▶ **Text for analysis**:
+ + + + + + +

The Psychology of Incidents - Street-Level Ops¶

What experienced incident responders know about the human side of outages — the biases that extend them, the team dynamics that help or hurt, and the mental models that save time.

Quick Diagnosis Commands¶

# These aren't system commands — they're human diagnostic checks.
# Run these mentally at the start of every incident:

# 1. Bias check: What's my first theory? Write it down.
#    Now write two alternatives. Investigate the fastest-to-disprove first.

# 2. Time check: How long have I been on this?
#    Set a 15-minute timer. When it rings, reassess.

# 3. Stress check: Am I past the performance curve peak?
#    Signs: irritability, tunnel vision, repeating steps, clock surprise.

# 4. Team check: Is anyone working on the same thing as me?
#    Ask in the channel: "I'm checking [X]. Anyone else looking at this?"

# 5. Evidence check: What have I actually proven (not assumed)?
#    List confirmed facts vs. theories. Act on facts.

# For the IC — run this loop every 10 minutes:
# "What do we know? What are we investigating?
#  Who is assigned to what? What's blocked? Who needs help?"

Gotcha: The 3am Brain¶

It's 3am. You've been asleep for 2 hours. Page fires. Your cognitive function is at approximately 60% of normal. Your short-term memory is impaired. Your decision-making is comparable to a blood alcohol level of 0.05. You are not equipped to make complex judgment calls.

+ + + + + + +

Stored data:
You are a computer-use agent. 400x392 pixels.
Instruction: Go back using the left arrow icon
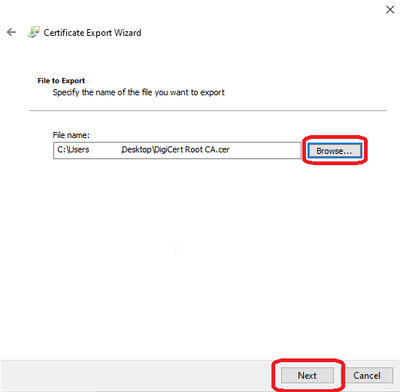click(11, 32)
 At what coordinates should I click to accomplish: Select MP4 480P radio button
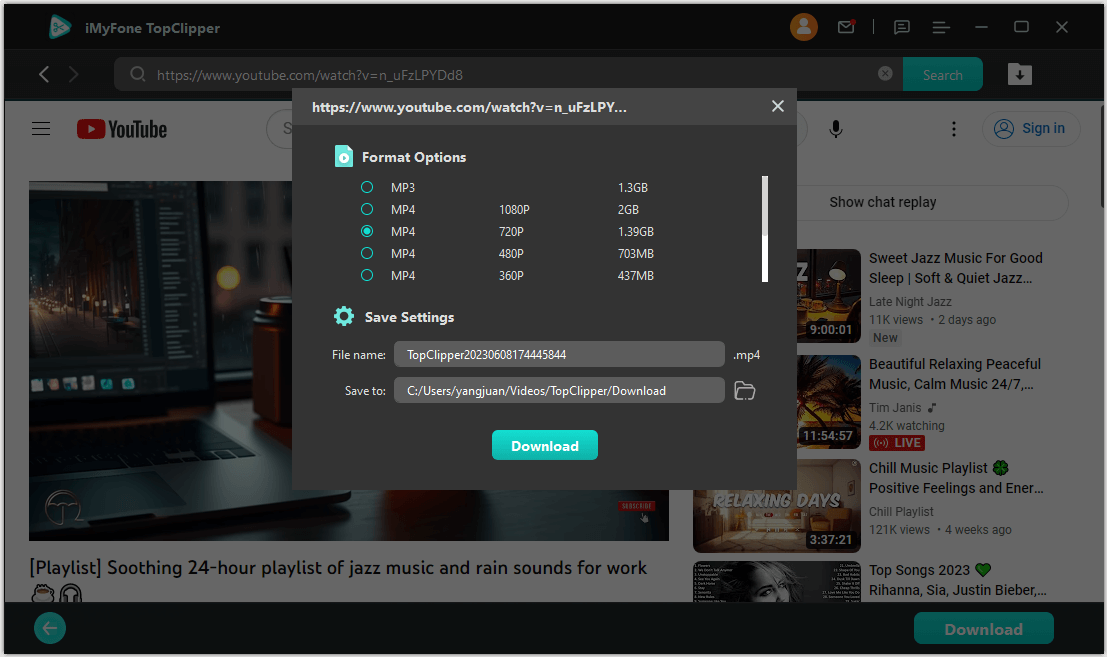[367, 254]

+ + + + + + +

▶ **Required actions**:
1. In the incident psychology text, how often should the IC run the loop of status questions?
2. Please copy the incident psychology text from "What experienced incident" up to and including "Write it down.".
3. Carry on the incident psychology text from the point where it stops.

▶ **Answers for the exercise**:
1. Every 10 minutes.

2.
What experienced incident responders know about the human side of outages — the biases that extend them, the team dynamics that help or hurt, and the mental models that save time.

Quick Diagnosis Commands¶

# These aren't system commands — they're human diagnostic checks.
# Run these mentally at the start of every incident:

# 1. Bias check: What's my first theory? Write it down.

3.
Fix: At 3am, follow the runbook. Do not improvise. Do not make architectural decisions. If the runbook doesn't cover this situation, execute the simplest safe action (rollback, failover to standby, page the secondary) and escalate. Write a note of what you observe — your 3am observations are useful data, but your 3am judgments are unreliable.

Gotcha: The Expert Who Freezes¶

Your most senior engineer joins the war room. Everyone expects them to solve it. They stare at the screen. They don't type anything. Five minutes pass. They seem stuck. What's happening: analysis paralysis. They know enough to see how complex the problem might be. Juniors would have already started poking things. The expert is frozen because they're running through all the ways their first action could make things worse.

Fix: Give experts permission to be wrong. "What's your best guess with current information? We can always pivot." Break the paralysis by asking for a small, reversible action: "What's the cheapest thing we can check to narrow this down?" Expertise sometimes needs a nudge to move from analysis to action.

Under the hood: This is the Dunning-Kruger effect working in reverse. Novices act quickly because they underestimate complexity. Experts hesitate because they see all the ways an action could cascade. Neither extreme is optimal during an incident. The IC's job is to calibrate the pace: slow enough for evidence-based decisions, fast enough to prevent customer impact from compounding.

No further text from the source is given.